Olympics: Beijing 2008

The alternate universe of the Olympics

Mark Sappenfield | 08.21.08

Random thoughts from the Main Press Center, where there are 7,000 televisions, each showing a different Olympic event. I swear that one is showing pinochle:

* Michael Johnson says this Olympics has been a disaster for US sprinters. US sprinters have won 15 medals – twice as many as Jamaica. Somehow, both of these sentences are true.

* If the world were made up entirely of Taiwanese people, Su Li-wen would be an Olympic legend today. In a bronze-medal taekwondo match, she fought basically on one leg.

It was like watching the last scene from “Karate Kid” in the Olympics – except she didn’t do that crazy crane thing… and there was no towheaded twerp screaming, “Sweep the legs, Jonny!” to the Croatian girl she was fighting… and she didn’t win.

OK, it was nothing like the “Karate Kid.” But it was still pretty cool. She almost won, and I would not have been surprised to see Mr. Miyagi walk out during the break between periods and do his bizarre clap-the-hands friction massage.

* US women soccer team plays Brazil in World Cup semifinals. Goalkeeper Hope Solo is inexplicably left out of the starting lineup. US loses, 4-0. US plays Brazil in Olympic gold medal match. Hope Solo plays. US wins, 1-0. Hmmm.

* USA Track and Field should petition to add Hope Solo to its men’s and women’s relay teams. Baton-exchange crisis? Solved.

* If pinochle were admitted as an Olympic sport, which nation would that favor? Which nation is a pinochle powerhouse? China, probably.

* I want to know what was in Chinese diver Chen Ruolin’s head tonight.

+--

> **TASK PROMPT**: Set down the whole Olympics column word for word, with nothing changed. The rows that come next are separate material and have no connection to the column.

> **DATA UNDER STUDY**:

+--

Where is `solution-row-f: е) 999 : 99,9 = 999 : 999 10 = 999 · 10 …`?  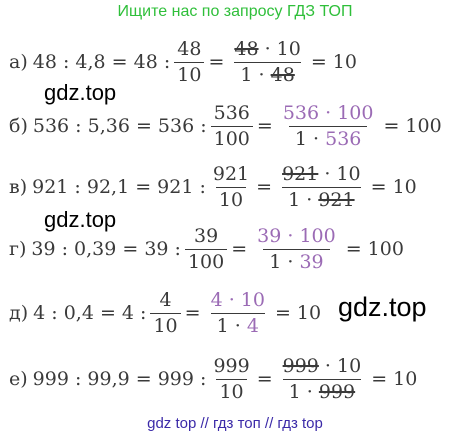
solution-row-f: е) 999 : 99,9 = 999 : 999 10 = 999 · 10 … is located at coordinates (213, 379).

+--

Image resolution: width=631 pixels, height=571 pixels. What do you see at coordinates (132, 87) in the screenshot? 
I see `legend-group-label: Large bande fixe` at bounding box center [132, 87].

+--

> **RESULT FOR THIS EXERCISE**:
Olympics: Beijing 2008

The alternate universe of the Olympics

Mark Sappenfield | 08.21.08

Random thoughts from the Main Press Center, where there are 7,000 televisions, each showing a different Olympic event. I swear that one is showing pinochle:

* Michael Johnson says this Olympics has been a disaster for US sprinters. US sprinters have won 15 medals – twice as many as Jamaica. Somehow, both of these sentences are true.

* If the world were made up entirely of Taiwanese people, Su Li-wen would be an Olympic legend today. In a bronze-medal taekwondo match, she fought basically on one leg.

It was like watching the last scene from “Karate Kid” in the Olympics – except she didn’t do that crazy crane thing… and there was no towheaded twerp screaming, “Sweep the legs, Jonny!” to the Croatian girl she was fighting… and she didn’t win.

OK, it was nothing like the “Karate Kid.” But it was still pretty cool. She almost won, and I would not have been surprised to see Mr. Miyagi walk out during the break between periods and do his bizarre clap-the-hands friction massage.

* US women soccer team plays Brazil in World Cup semifinals. Goalkeeper Hope Solo is inexplicably left out of the starting lineup. US loses, 4-0. US plays Brazil in Olympic gold medal match. Hope Solo plays. US wins, 1-0. Hmmm.

* USA Track and Field should petition to add Hope Solo to its men’s and women’s relay teams. Baton-exchange crisis? Solved.

* If pinochle were admitted as an Olympic sport, which nation would that favor? Which nation is a pinochle powerhouse? China, probably.

* I want to know what was in Chinese diver Chen Ruolin’s head tonight.